Order
order ordering
directory, .htaccess
The
ordering
argument is one word (i.e., it is
not allowed to contain a space) and controls the order in which the
foregoing directives are applied. If two order
directives apply to the same host, the last one to be evaluated
prevails:
deny,allow
The deny
directives are evaluated before the
allow
directives. This is the default.
allow,deny
The allow
directives are evaluated before the
deny
s, but the user will still be rejected if a
deny
is encountered.
mutual-failure
Hosts that appear on the allow
list and do not
appear on the deny
list are allowed access.
We could say:
allow from all
which lets everyone in and is hardly worth writing, or we could say:
allow from 123.156 deny from all
As it stands, this denies everyone except those whose IP addresses
happen to start with 123.156. In other words,
allow
is applied last and carries the day. If,
however, we changed the default order by saying:
order allow,deny allow from 123.156 deny from all
we effectively close the site because deny
is now
applied last. It is also possible to use domain names, so that
instead of:
deny from 123.156.3.5
you could say:
deny from badguys.com
Although this has the advantage of keeping up with the Bad Guys as they move from one IP address to another, it also allows access by people who control the reverse-DNS mapping for their IP addresses.
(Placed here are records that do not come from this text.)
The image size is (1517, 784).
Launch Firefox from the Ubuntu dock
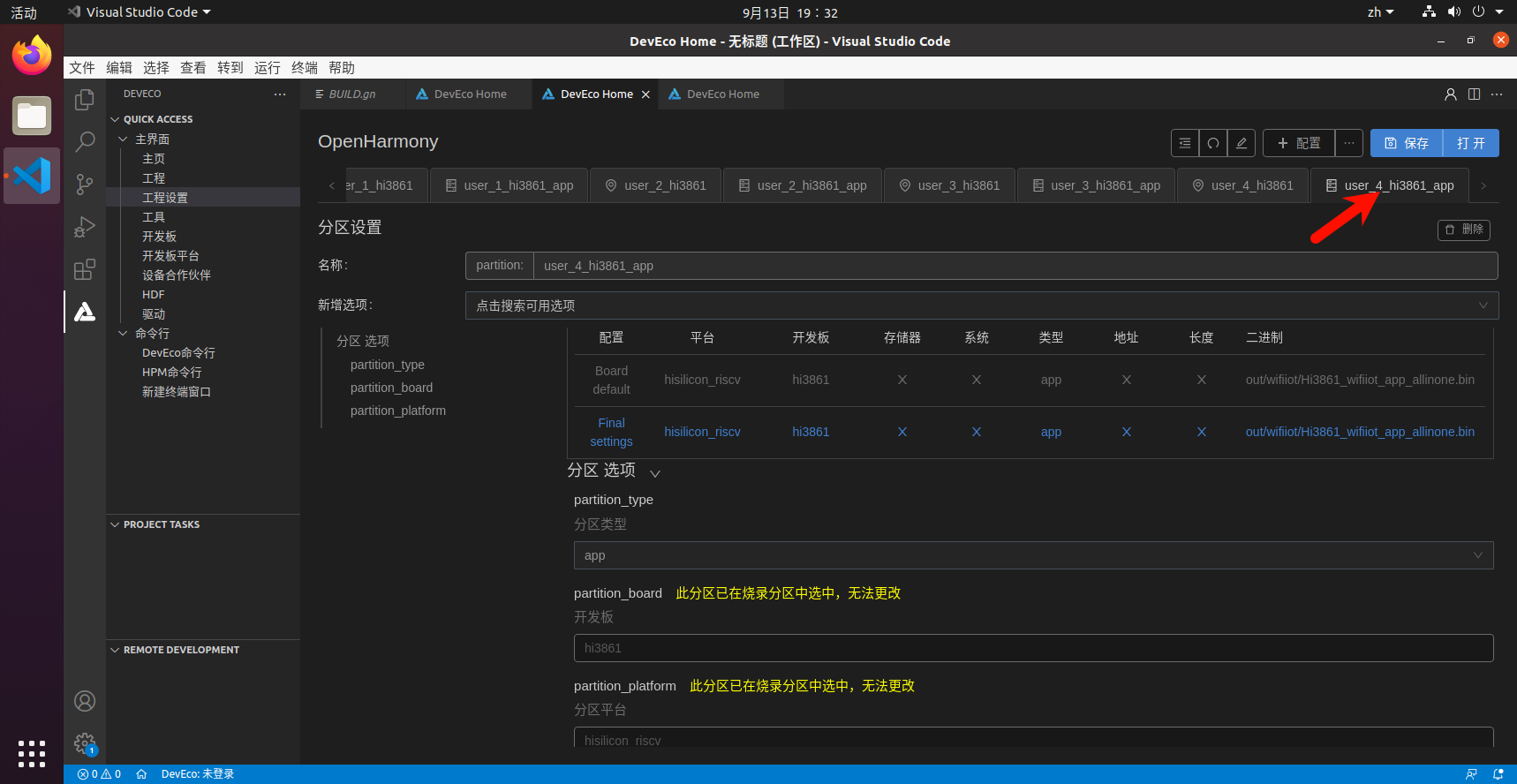[x=32, y=57]
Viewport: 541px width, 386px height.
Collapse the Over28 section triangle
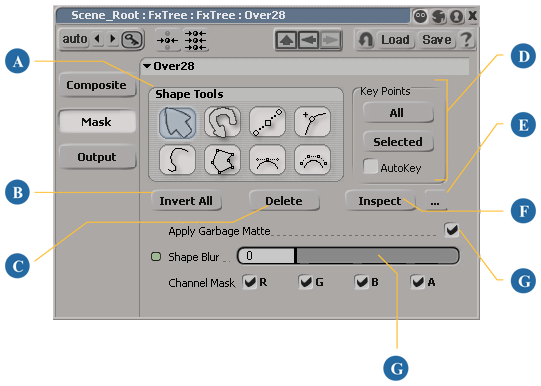[147, 66]
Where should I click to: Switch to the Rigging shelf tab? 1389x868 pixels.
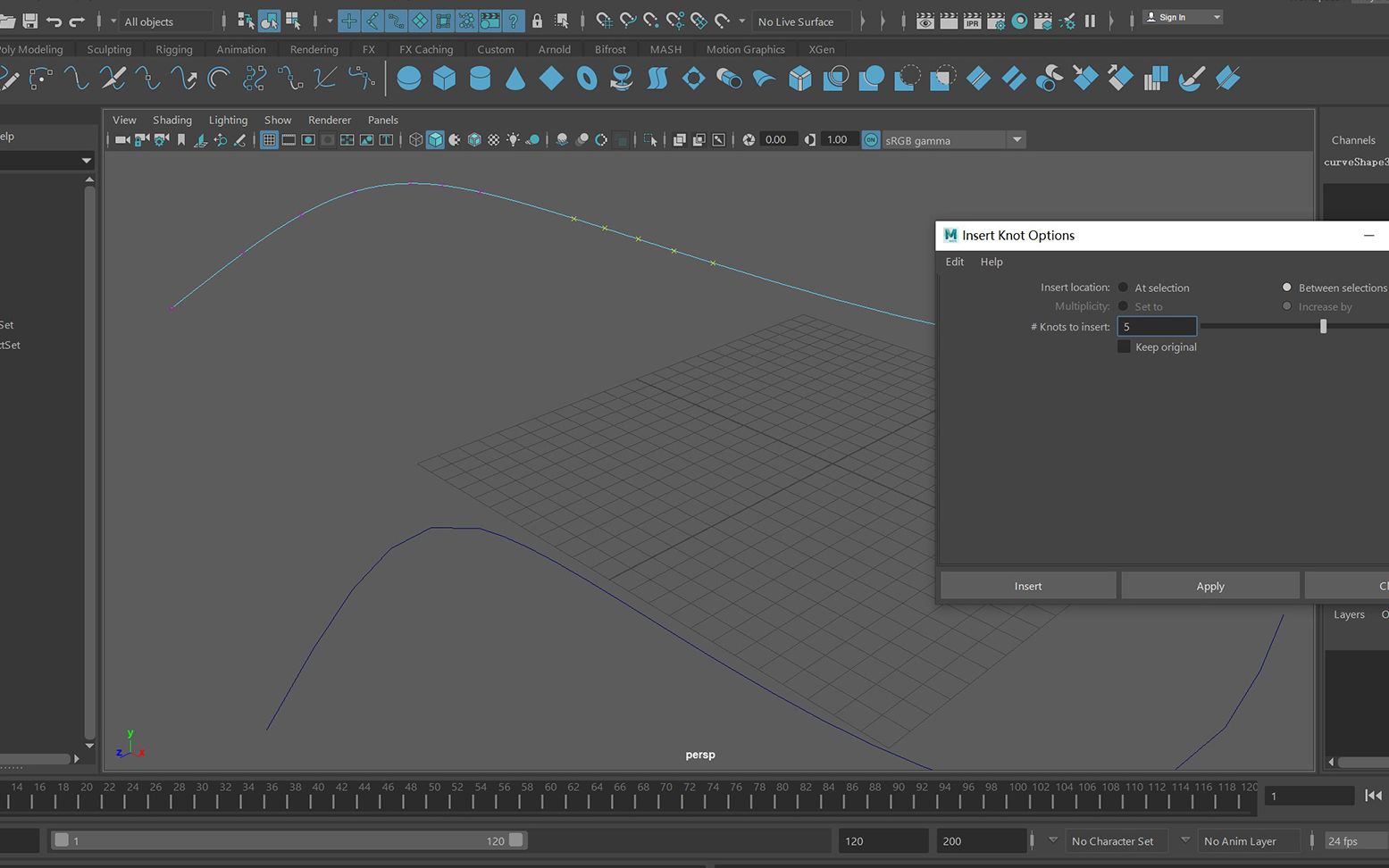[173, 50]
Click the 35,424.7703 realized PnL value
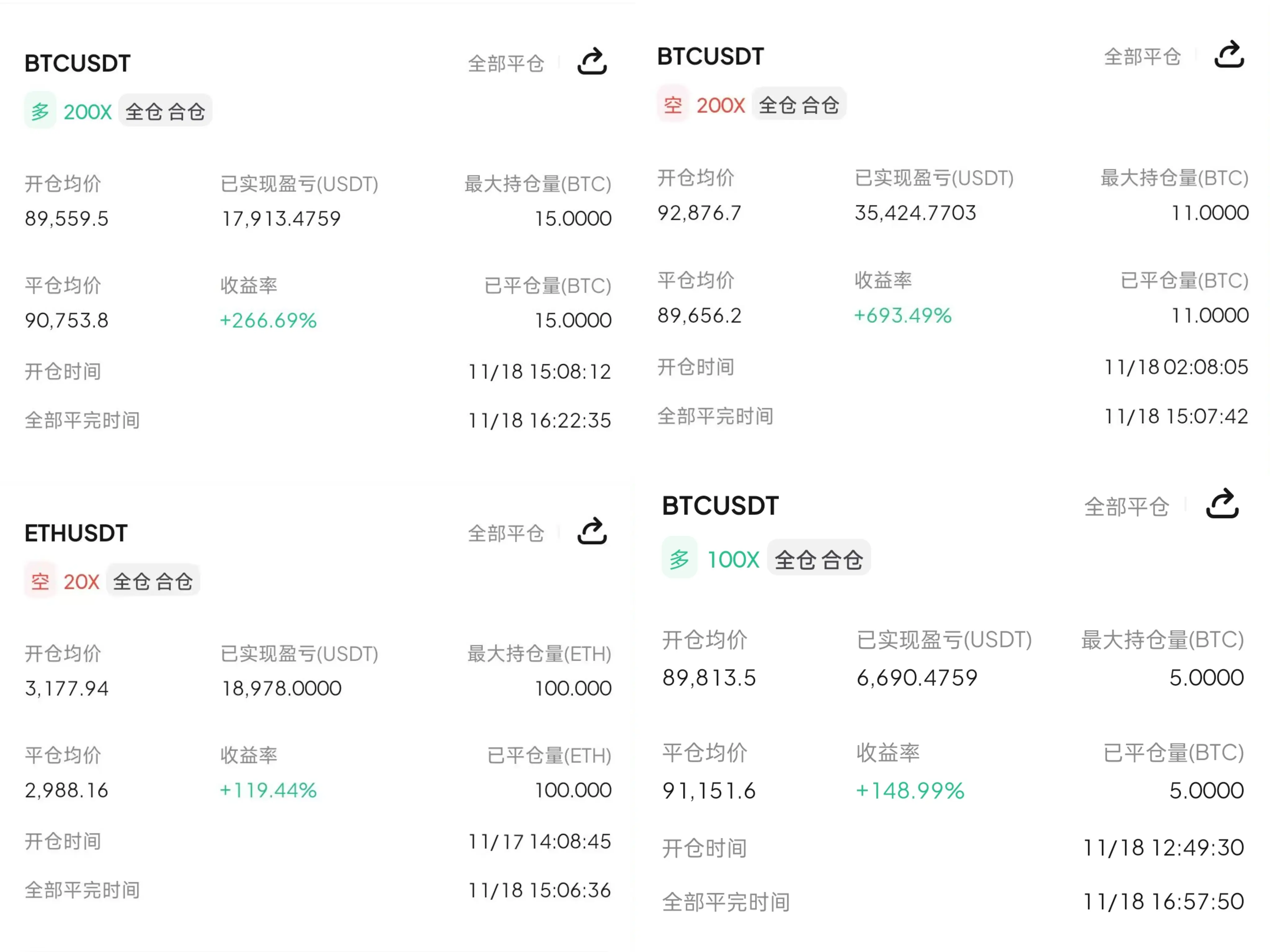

A URL can be contain just part of the hostname. In this case, the
match is done on whole words from the right. That is,
allow
from
fred.com
allows fred.com and
abc.fred.com, but not
not
fred.com.
Good intentions, however, are not enough: before conferring any trust in a set of access rules, you want to test them very thoroughly in private before exposing them to the world. Try the site with as many different browsers as you can muster: Netscape and MSIE can behave surprisingly differently. Having done that, try the site from a public-access terminal — in a library, for instance.